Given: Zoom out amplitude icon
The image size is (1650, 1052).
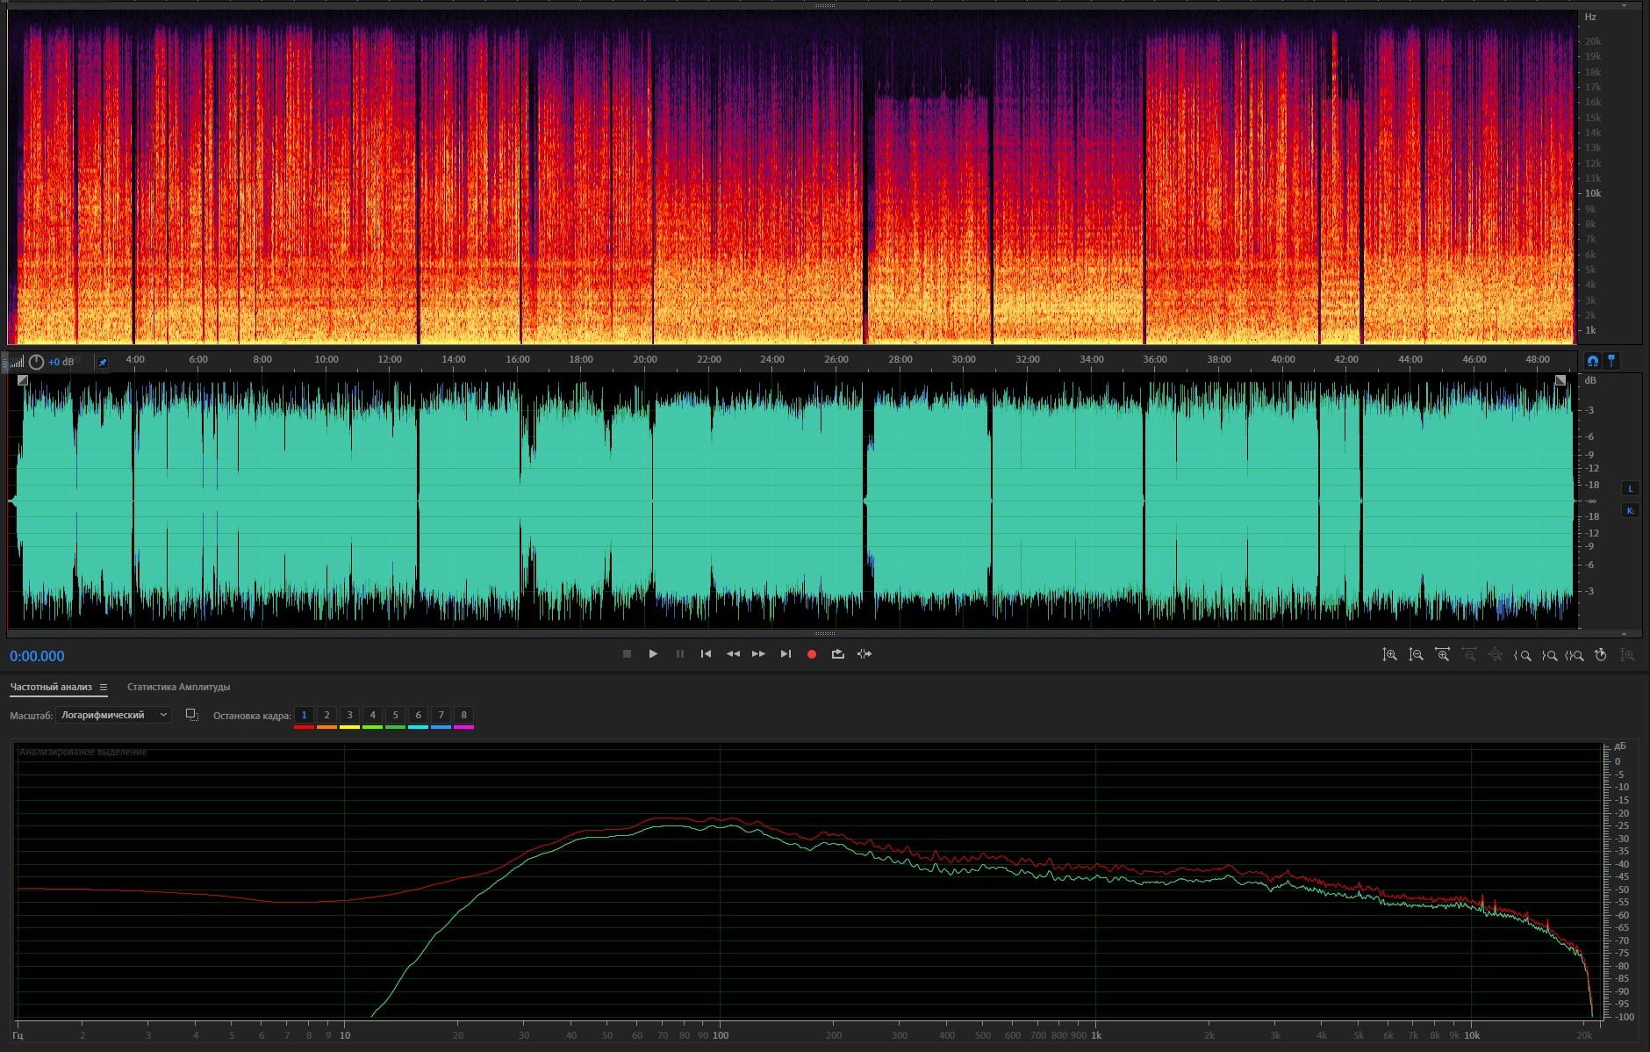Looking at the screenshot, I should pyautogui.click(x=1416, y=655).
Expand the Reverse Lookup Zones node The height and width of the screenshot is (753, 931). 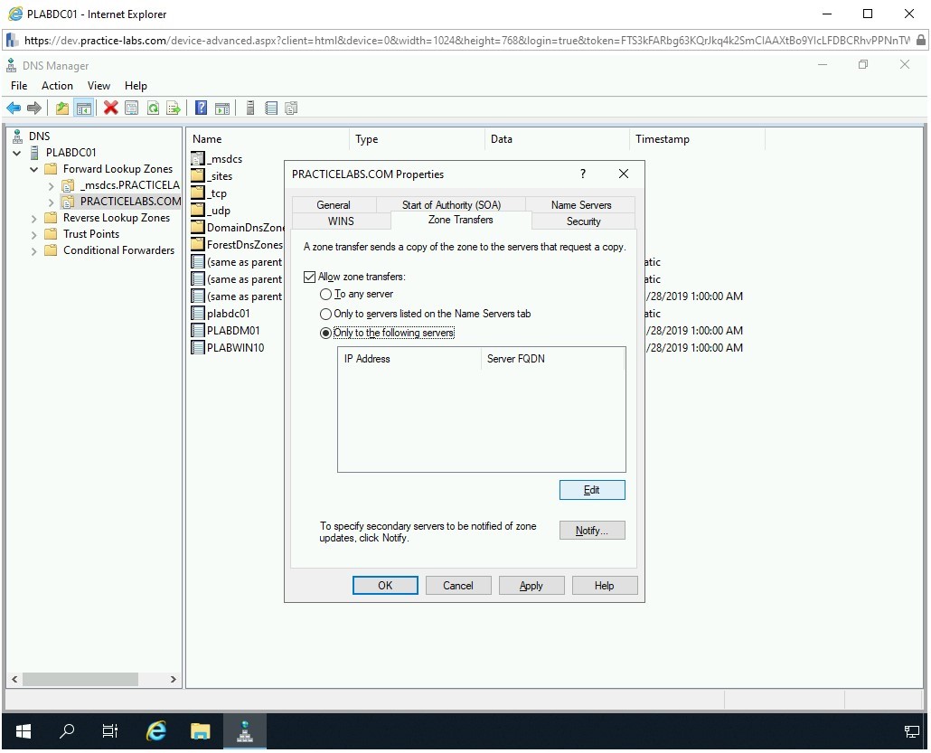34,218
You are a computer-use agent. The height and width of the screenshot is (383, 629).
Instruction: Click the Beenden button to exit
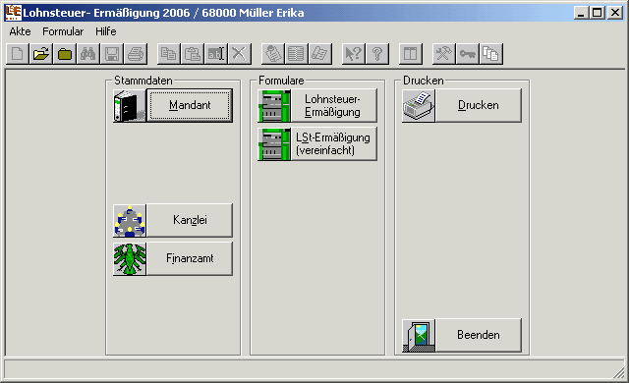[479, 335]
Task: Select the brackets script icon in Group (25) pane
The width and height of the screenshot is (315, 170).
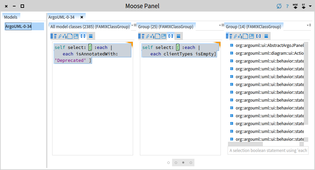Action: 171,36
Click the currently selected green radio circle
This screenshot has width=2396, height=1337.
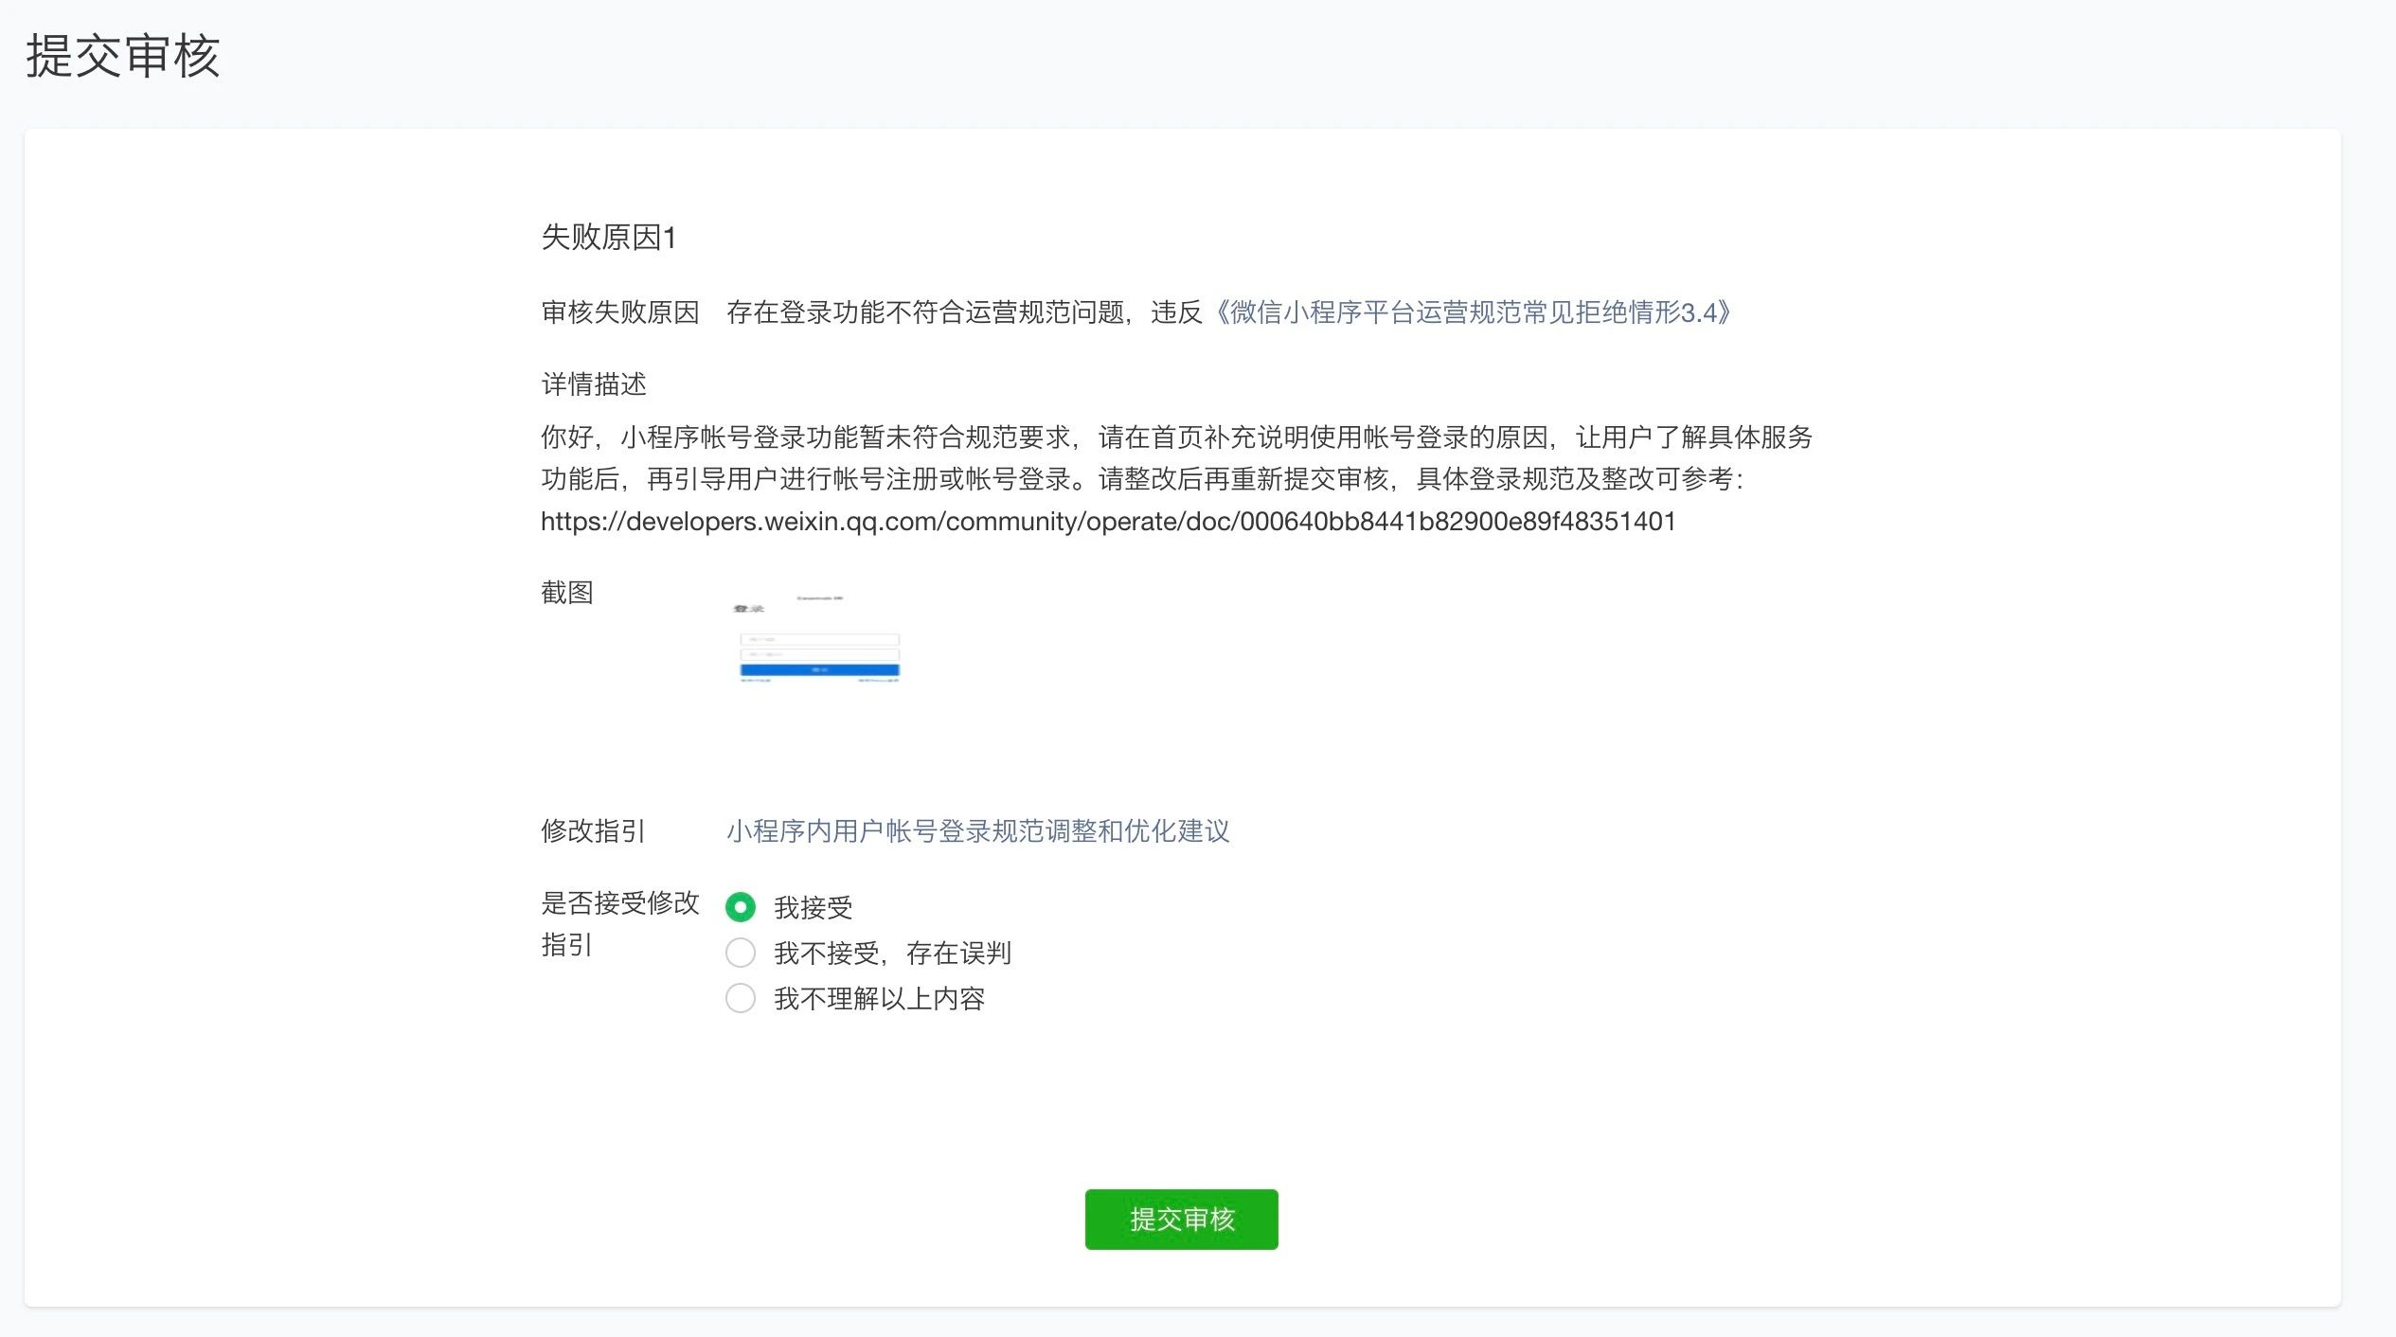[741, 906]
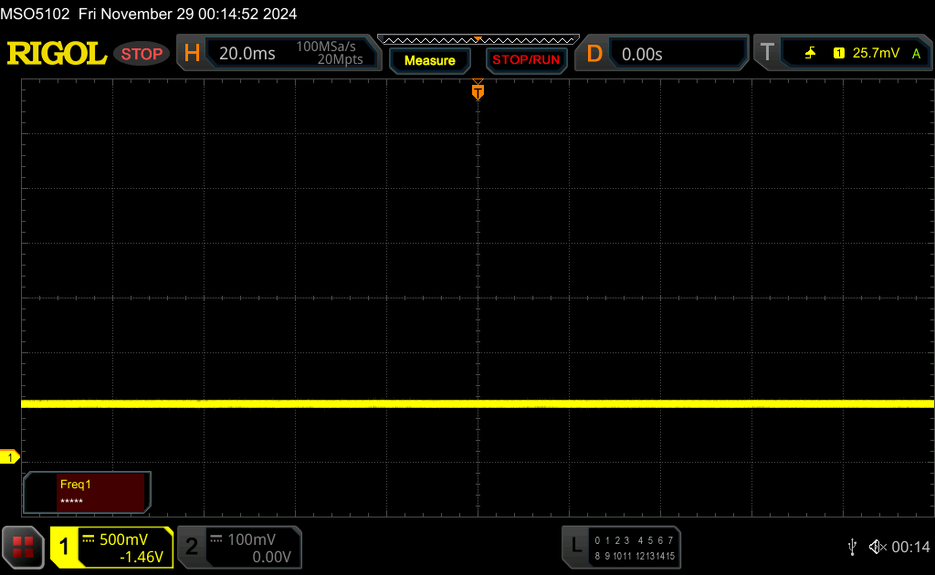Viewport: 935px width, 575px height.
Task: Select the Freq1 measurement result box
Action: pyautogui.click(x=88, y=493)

• TO BE DONE: Render the material from the line containing "Task: Select the brackets" through the last line, inclusive, as a Markdown table with the columns Row and Line, skipping blank lines. Leave the pictures out of the table.

• TASK RESULT:
| Row | Line |
|---|---|
| 1 | Task: Select the brackets script icon in Group (25) pane |
| 2 | The width and height of the screenshot is (315, 170). |
| 3 | Action: 171,36 |
| 4 | Click the currently selected green radio circle |
| 5 | This screenshot has width=2396, height=1337. |
| 6 | [741, 906] |
| 7 | Viewport: 935px width, 575px height. |
| 8 | Task: Select the Freq1 measurement result box |
| 9 | Action: pyautogui.click(x=88, y=493) |